TASK. Copy the items exactly as they appear, from the line with "Where should I click to: Click comment" up to and including the line with "point(296,332)".

================

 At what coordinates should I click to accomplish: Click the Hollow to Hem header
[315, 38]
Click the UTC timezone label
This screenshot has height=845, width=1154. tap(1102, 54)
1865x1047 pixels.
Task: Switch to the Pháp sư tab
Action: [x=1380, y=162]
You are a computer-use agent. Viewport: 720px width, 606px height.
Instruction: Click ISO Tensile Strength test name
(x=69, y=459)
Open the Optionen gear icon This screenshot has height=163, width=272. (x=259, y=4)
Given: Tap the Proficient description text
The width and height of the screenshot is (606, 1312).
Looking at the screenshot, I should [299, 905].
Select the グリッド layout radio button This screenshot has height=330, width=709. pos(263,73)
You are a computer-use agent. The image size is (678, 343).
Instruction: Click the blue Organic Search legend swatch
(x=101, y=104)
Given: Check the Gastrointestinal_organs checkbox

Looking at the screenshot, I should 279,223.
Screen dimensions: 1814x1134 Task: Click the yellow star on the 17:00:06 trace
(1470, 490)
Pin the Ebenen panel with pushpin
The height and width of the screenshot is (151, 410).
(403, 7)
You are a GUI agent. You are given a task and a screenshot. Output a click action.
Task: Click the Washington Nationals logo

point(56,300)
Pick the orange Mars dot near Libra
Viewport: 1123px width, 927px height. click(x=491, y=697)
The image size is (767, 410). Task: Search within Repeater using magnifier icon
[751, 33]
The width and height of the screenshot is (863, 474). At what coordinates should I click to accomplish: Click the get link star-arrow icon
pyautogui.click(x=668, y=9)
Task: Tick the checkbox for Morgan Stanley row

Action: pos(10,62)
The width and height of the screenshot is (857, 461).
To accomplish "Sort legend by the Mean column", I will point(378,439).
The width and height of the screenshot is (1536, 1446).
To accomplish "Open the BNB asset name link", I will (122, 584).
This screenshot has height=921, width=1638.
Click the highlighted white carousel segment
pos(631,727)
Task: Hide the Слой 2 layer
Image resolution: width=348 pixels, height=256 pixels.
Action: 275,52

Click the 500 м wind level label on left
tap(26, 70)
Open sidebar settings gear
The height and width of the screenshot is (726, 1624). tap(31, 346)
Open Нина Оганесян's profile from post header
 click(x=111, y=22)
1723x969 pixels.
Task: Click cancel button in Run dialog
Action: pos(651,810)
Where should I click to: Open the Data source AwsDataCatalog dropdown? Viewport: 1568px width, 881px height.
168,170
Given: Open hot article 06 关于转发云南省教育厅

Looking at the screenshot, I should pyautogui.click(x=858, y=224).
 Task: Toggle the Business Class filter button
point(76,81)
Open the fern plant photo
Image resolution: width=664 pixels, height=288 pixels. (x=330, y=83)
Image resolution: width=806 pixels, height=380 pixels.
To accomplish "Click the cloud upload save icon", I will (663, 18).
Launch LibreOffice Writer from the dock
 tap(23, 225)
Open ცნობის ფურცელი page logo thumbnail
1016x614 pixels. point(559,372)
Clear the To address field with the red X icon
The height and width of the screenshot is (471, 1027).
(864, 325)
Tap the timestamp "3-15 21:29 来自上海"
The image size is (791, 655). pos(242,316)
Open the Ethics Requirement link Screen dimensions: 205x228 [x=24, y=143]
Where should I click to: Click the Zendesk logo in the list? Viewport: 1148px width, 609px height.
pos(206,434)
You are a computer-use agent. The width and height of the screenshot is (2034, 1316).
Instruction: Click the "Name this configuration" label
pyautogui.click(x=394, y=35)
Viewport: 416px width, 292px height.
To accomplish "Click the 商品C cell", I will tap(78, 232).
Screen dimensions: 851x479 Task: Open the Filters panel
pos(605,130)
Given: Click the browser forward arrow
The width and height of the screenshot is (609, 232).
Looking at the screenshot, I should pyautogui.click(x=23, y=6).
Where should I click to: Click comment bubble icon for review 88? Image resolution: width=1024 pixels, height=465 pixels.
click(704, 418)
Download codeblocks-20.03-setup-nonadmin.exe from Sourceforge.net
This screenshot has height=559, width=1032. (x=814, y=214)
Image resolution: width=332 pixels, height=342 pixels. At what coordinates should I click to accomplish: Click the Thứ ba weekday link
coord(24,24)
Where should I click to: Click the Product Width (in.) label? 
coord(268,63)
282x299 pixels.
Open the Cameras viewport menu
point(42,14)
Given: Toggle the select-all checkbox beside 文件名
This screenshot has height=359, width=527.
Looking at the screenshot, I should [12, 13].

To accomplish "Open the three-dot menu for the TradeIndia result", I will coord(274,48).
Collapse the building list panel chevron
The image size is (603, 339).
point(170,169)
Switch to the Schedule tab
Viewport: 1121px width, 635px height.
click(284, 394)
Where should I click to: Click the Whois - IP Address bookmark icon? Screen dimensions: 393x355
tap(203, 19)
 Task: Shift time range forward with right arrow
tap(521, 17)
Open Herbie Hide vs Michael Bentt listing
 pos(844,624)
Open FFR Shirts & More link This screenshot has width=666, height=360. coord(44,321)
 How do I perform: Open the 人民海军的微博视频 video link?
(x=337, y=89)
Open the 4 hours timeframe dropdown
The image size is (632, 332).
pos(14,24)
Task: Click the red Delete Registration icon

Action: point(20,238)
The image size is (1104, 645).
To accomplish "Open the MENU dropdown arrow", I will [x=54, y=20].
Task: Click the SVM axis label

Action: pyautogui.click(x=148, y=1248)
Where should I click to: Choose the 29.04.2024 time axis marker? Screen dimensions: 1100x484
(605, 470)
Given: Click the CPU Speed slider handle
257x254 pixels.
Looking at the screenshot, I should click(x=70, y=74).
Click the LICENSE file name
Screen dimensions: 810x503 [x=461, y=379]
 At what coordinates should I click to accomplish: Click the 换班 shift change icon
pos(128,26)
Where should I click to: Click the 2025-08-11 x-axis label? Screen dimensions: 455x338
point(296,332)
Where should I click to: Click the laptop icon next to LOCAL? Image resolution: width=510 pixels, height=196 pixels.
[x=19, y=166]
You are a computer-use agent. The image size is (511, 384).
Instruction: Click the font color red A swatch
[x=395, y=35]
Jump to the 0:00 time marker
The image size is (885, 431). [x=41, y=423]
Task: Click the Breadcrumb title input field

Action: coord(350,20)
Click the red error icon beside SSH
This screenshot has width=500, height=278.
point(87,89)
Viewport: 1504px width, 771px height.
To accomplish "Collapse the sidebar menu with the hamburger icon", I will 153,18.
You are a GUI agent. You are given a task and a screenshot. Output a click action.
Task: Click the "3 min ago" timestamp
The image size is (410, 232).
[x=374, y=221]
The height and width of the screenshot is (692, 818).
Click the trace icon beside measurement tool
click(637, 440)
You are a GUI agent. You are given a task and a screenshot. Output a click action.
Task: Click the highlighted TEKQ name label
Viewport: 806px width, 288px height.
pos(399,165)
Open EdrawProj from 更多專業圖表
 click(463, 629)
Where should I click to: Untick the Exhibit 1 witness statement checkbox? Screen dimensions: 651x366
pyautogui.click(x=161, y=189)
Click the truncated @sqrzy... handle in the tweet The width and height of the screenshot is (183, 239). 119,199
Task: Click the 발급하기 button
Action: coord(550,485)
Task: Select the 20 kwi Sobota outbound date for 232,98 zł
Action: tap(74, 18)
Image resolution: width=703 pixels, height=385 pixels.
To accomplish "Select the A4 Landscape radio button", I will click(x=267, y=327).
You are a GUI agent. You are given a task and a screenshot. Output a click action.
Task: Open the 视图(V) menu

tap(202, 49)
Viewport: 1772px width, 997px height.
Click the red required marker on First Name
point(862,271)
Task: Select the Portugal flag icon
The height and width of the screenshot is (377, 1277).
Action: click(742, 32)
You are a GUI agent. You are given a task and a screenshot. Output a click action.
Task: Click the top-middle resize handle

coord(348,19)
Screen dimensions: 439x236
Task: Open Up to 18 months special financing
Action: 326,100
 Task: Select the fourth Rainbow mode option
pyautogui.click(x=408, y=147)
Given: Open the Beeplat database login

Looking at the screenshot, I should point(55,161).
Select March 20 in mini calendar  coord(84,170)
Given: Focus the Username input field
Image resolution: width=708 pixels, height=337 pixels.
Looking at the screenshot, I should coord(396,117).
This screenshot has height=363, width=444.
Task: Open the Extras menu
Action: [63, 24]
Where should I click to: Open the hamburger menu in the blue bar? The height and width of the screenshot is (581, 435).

================

SOLUTION FOR THIS PROBLEM.
Where should I click to: Click comment bubble icon for review 88? Image resolution: width=1024 pixels, height=465 pixels.
click(704, 418)
Download codeblocks-20.03-setup-nonadmin.exe from Sourceforge.net
This screenshot has height=559, width=1032. (x=814, y=214)
Image resolution: width=332 pixels, height=342 pixels. At what coordinates should I click to accomplish: Click the Thứ ba weekday link
coord(24,24)
Where should I click to: Click the Product Width (in.) label? 
coord(268,63)
282x299 pixels.
Open the Cameras viewport menu
point(42,14)
Given: Toggle the select-all checkbox beside 文件名
This screenshot has height=359, width=527.
Looking at the screenshot, I should [12, 13].

To accomplish "Open the three-dot menu for the TradeIndia result", I will coord(274,48).
Collapse the building list panel chevron
The image size is (603, 339).
point(170,169)
Switch to the Schedule tab
Viewport: 1121px width, 635px height.
click(284, 394)
Where should I click to: Click the Whois - IP Address bookmark icon? Screen dimensions: 393x355
tap(203, 19)
 Task: Shift time range forward with right arrow
tap(521, 17)
Open Herbie Hide vs Michael Bentt listing
 pos(844,624)
Open FFR Shirts & More link This screenshot has width=666, height=360. coord(44,321)
 How do I perform: Open the 人民海军的微博视频 video link?
(x=337, y=89)
Open the 4 hours timeframe dropdown
The image size is (632, 332).
pos(14,24)
Task: Click the red Delete Registration icon

Action: point(20,238)
The image size is (1104, 645).
To accomplish "Open the MENU dropdown arrow", I will [x=54, y=20].
Task: Click the SVM axis label

Action: pyautogui.click(x=148, y=1248)
Where should I click to: Choose the 29.04.2024 time axis marker? Screen dimensions: 1100x484
(605, 470)
Given: Click the CPU Speed slider handle
257x254 pixels.
Looking at the screenshot, I should click(x=70, y=74).
Click the LICENSE file name
Screen dimensions: 810x503 [x=461, y=379]
 At what coordinates should I click to accomplish: Click the 换班 shift change icon
pos(128,26)
Where should I click to: Click the 2025-08-11 x-axis label? Screen dimensions: 455x338
point(296,332)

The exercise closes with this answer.